Now he has switched to the other side of the counter and is behind the stoves of his first restaurant, in modest premises at the unfashionable end of the Chiswick High Road that were previously a Lebanese nightclub. Michael spent over a year travelling the UK searching out artisan suppliers, from producers of flour to unpasteurized butter to shellfish, and supplements the best British ingredients he can find with produce from Europe where necessary. The menu, which has no a la carte option, changes on a weekly basis, and often is adjusted daily in the light of what ingredients are best that day, a similar approach to that taken by Astrance in Paris. A ten course tasting menu is currently available at £70, four courses at £50. A three course lunch is £35 on Thursday through Saturdays. For the ultimate experience the carte blanche tasting menu at £95 uses the very finest produce that the kitchen can obtain. Given the high quality of the ingredients here this is actually good value – this price would not buy you a starter in some top Paris restaurants, where similar and in a few cases identical ingredients are being used.
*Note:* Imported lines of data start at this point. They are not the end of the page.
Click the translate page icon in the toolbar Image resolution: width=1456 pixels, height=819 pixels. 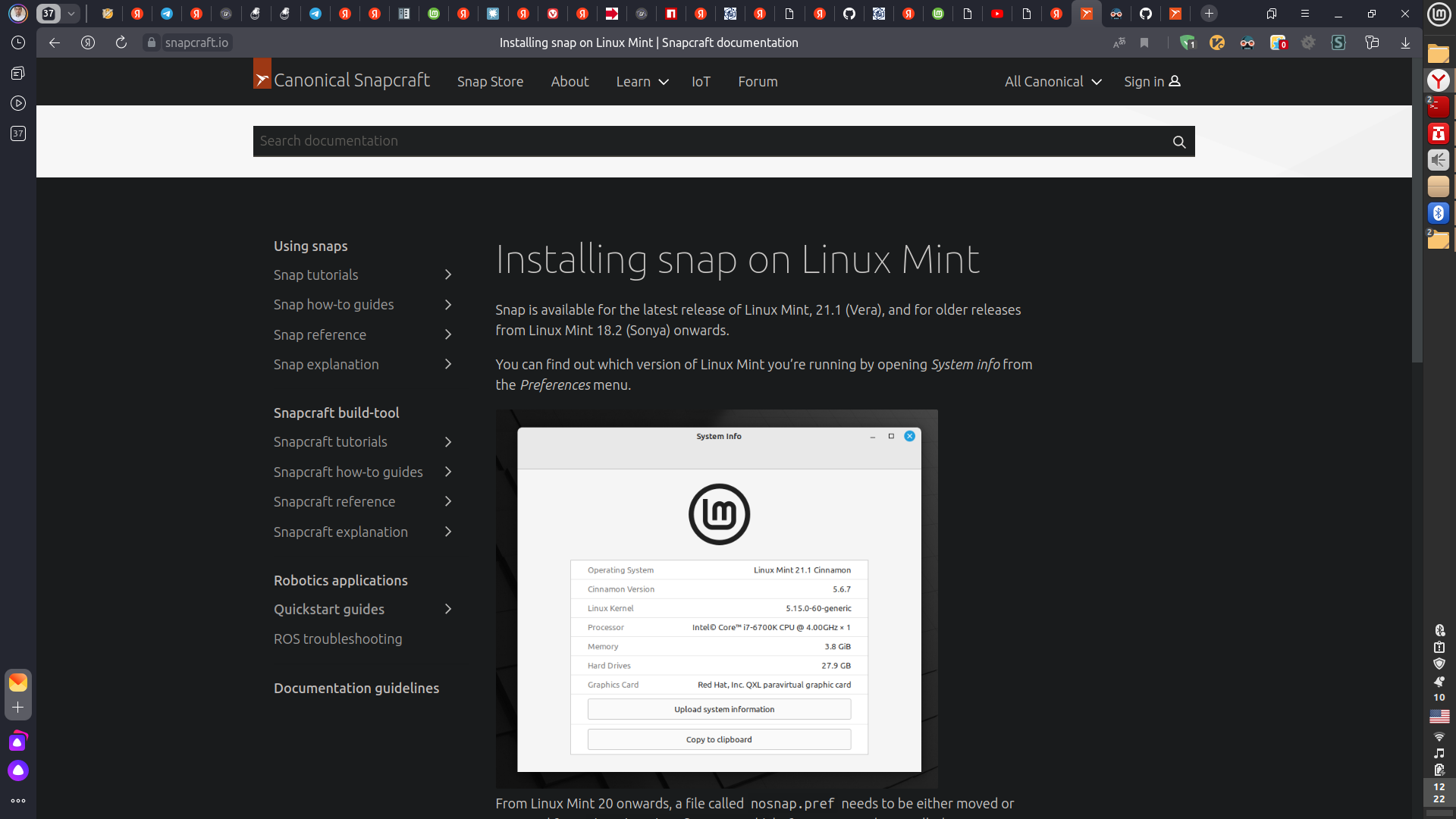pos(1119,43)
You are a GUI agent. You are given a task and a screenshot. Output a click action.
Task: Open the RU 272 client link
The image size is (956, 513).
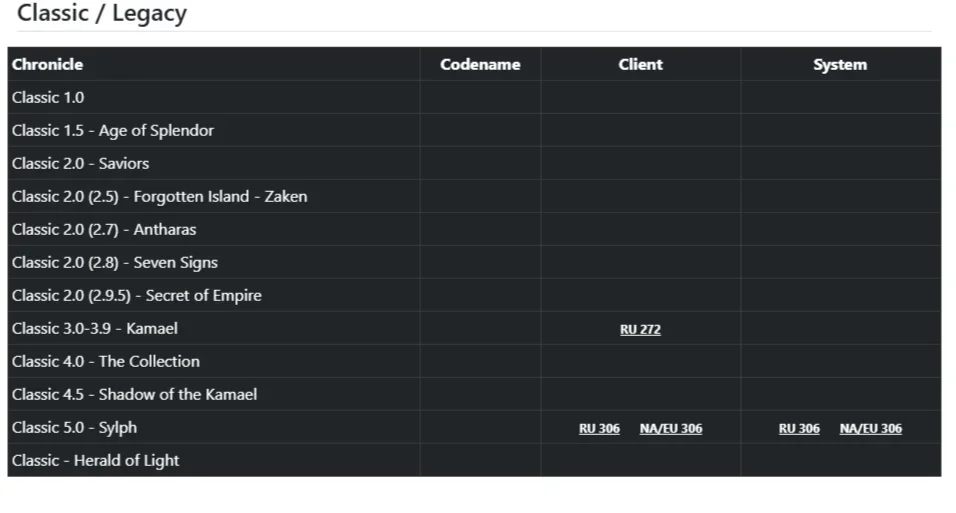640,329
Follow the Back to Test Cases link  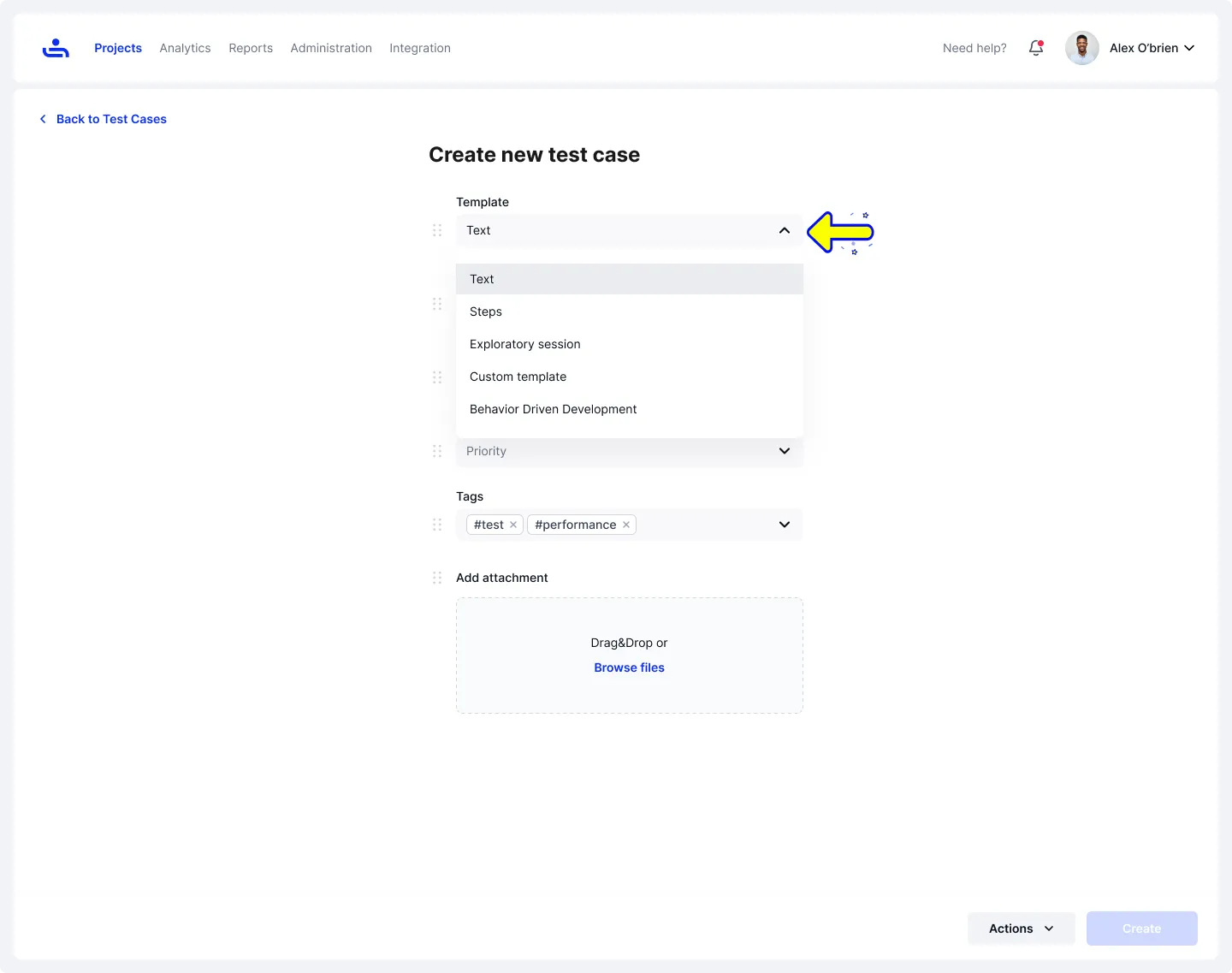coord(111,119)
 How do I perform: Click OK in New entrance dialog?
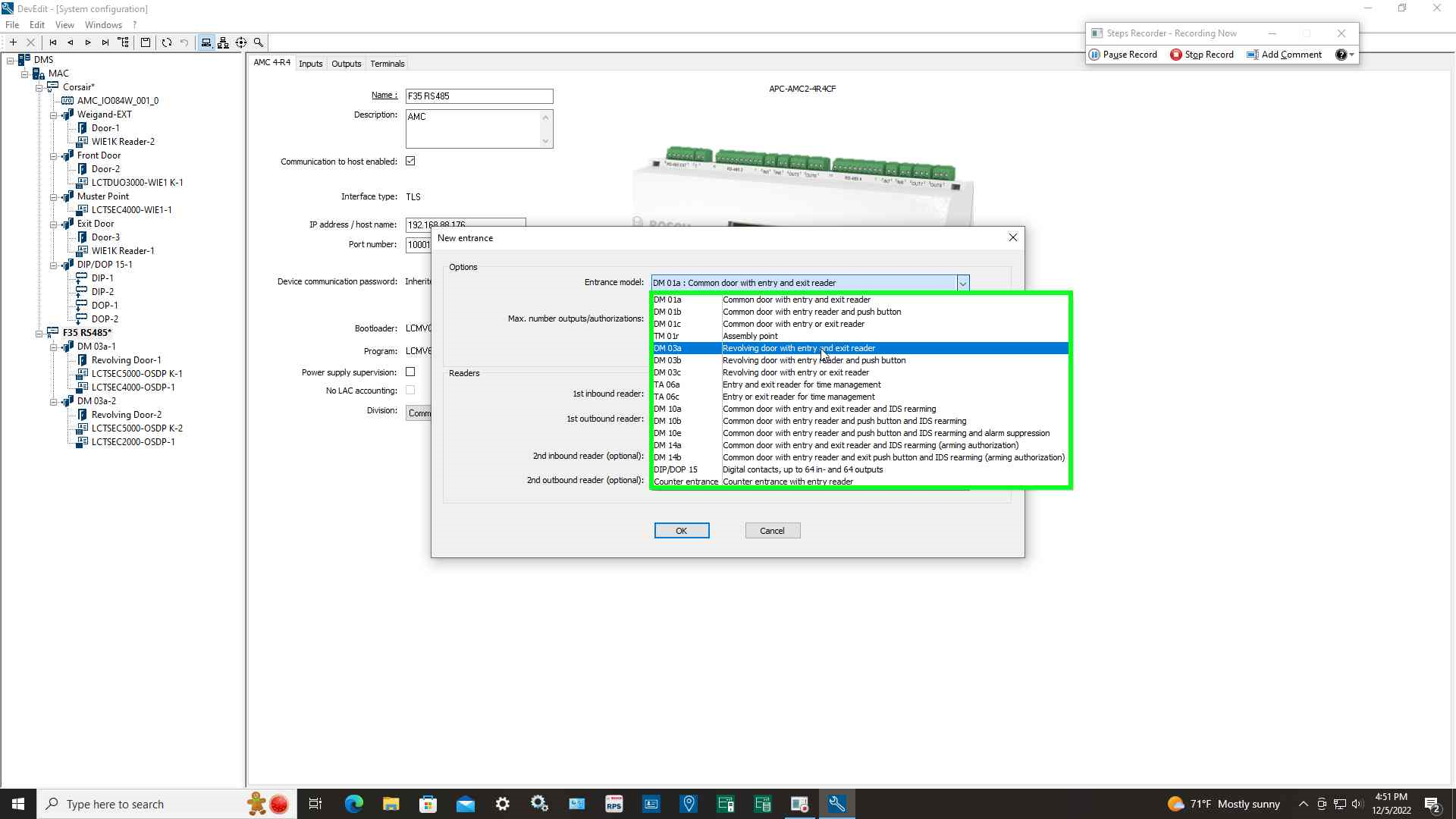(x=681, y=531)
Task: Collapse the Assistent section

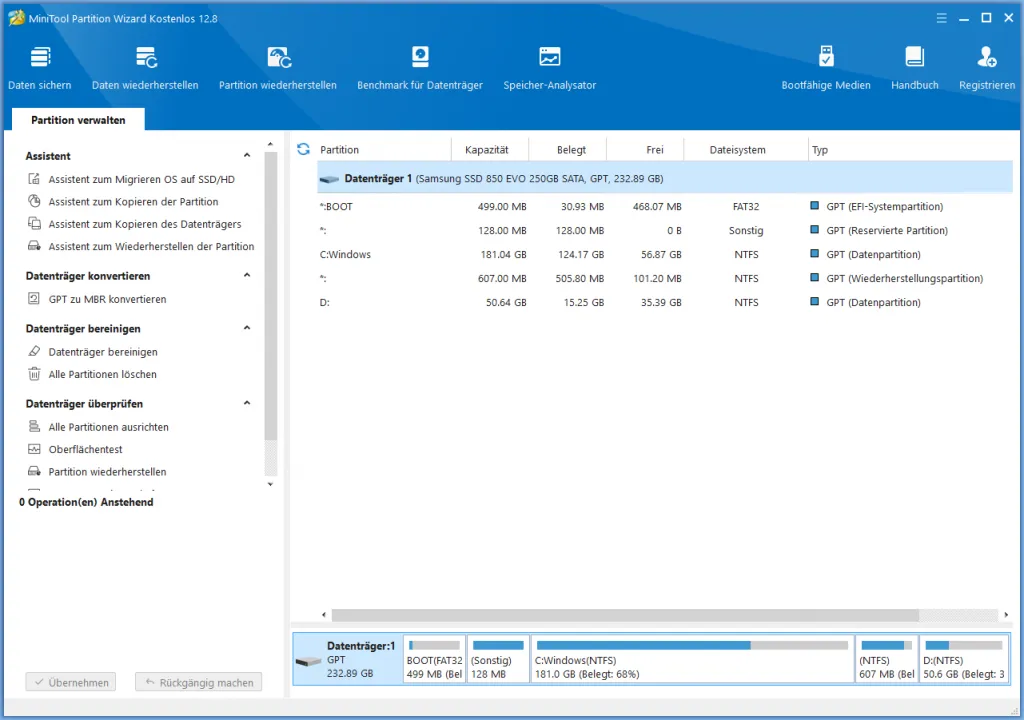Action: coord(246,155)
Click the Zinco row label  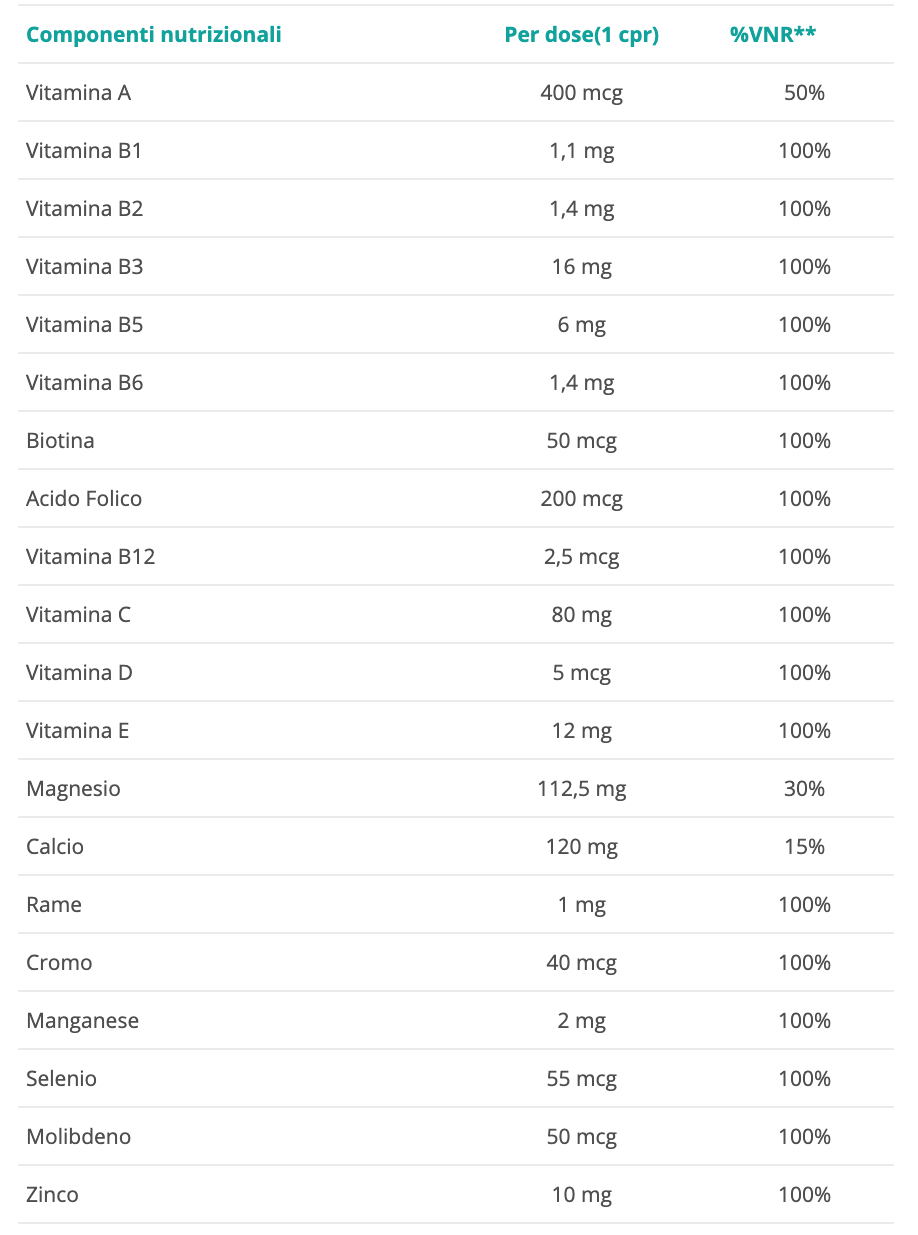click(52, 1195)
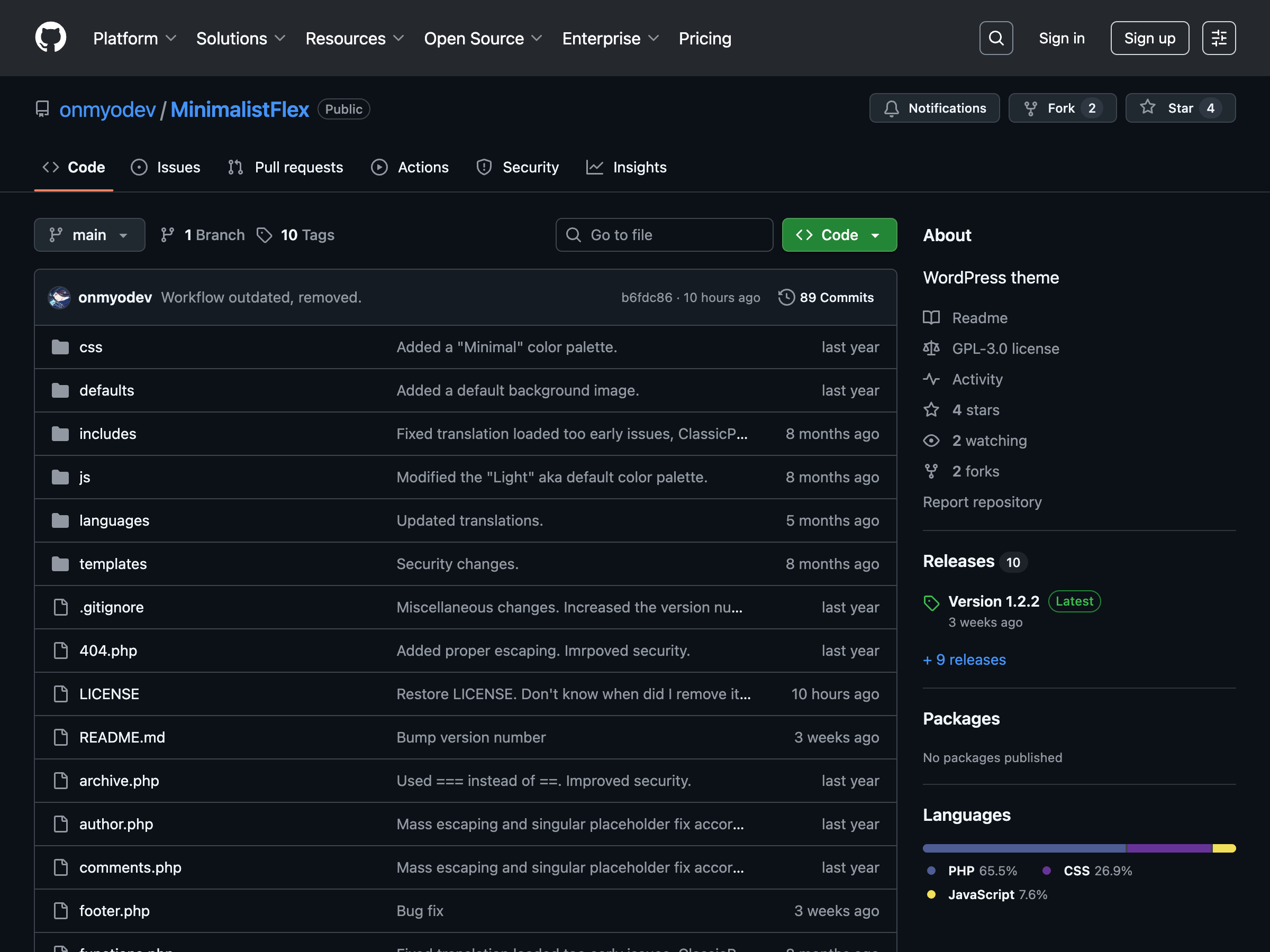
Task: Switch to the Issues tab
Action: [x=166, y=167]
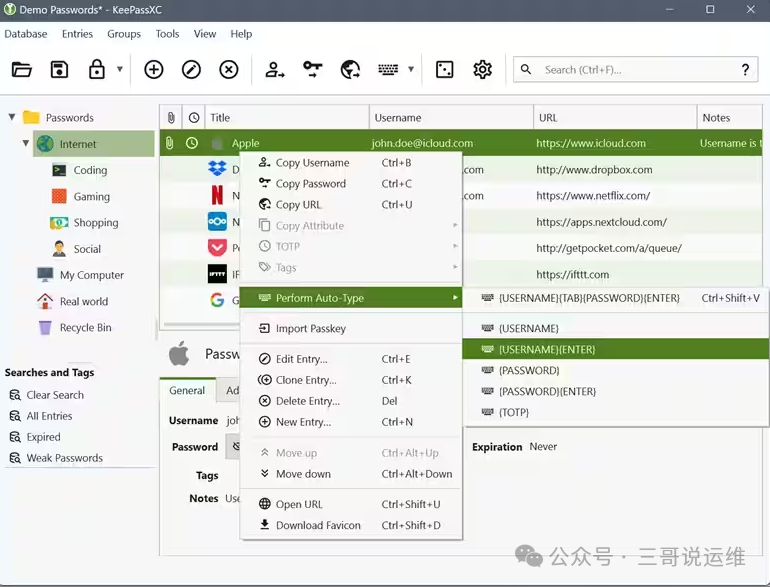Click the Edit Entry pencil toolbar icon

191,69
The dining room has exposed brick walls and an open kitchen, with a few seats at a bar looking into the kitchen in addition to the main dining area, and has carefully thought-out lighting illuminating the tables well. There is a downstairs with a private dining room, and this houses the wine cellar. The wine list had around 200 choices, with a lot of French wines but also selections from elsewhere, at fair mark-ups by London standards. Example wines include Crawford River Riesling Young Vines 2009 at £39 for wine that will set you back £27 in the shops, the lovely Ata Rangi Pinot Noir 2008 at £70 for a wine that retails at £34, up to Javillier Corton-Charlemagne 2007 at £179 for a wine that costs around £70 in the shops.
I have now eaten 65 meals at Hedone, and have not recorded every dish of every meal, though there is now an extensive photo gallery. What distinguishes Hedone is the relentless focus on the highest quality ingredients. An example of this is the beef, supplied by Darragh O’Shea, probably the best butcher in London at the moment. The chef spends time at the butcher selecting just a few of the choicest cuts of beef with a high degree of marbling and has them individually aged to order. The beef that is served in the restaurant has been aged from between 55 and 80 days, and has the kind of texture that you encounter in Japan.
Another example is the bread, where the chef spent training time with perhaps the finest baker in France, Alex Croquet, in order to perfect his technique. Now produced in specialist bread ovens, the sourdough, white and other loaves produced have now reached the stage where they are as good as you will find anywhere. Mr Croquet himself acknowledged that the bread is of a similar standard to his own. This is bread that any three star Michelin restaurant would be pleased to serve. There are many further examples of the degree of effort made here: the puff pastry is made from scratch and not bought, and one particularly good sauce that I tried took the kitchen three days to make, incorporating four separate stages. I could go on, but suffice it to say that this is serious cooking using serious ingredients. The style is deceptively simple with few garnishes, the idea being to let the ingredients speak for themselves.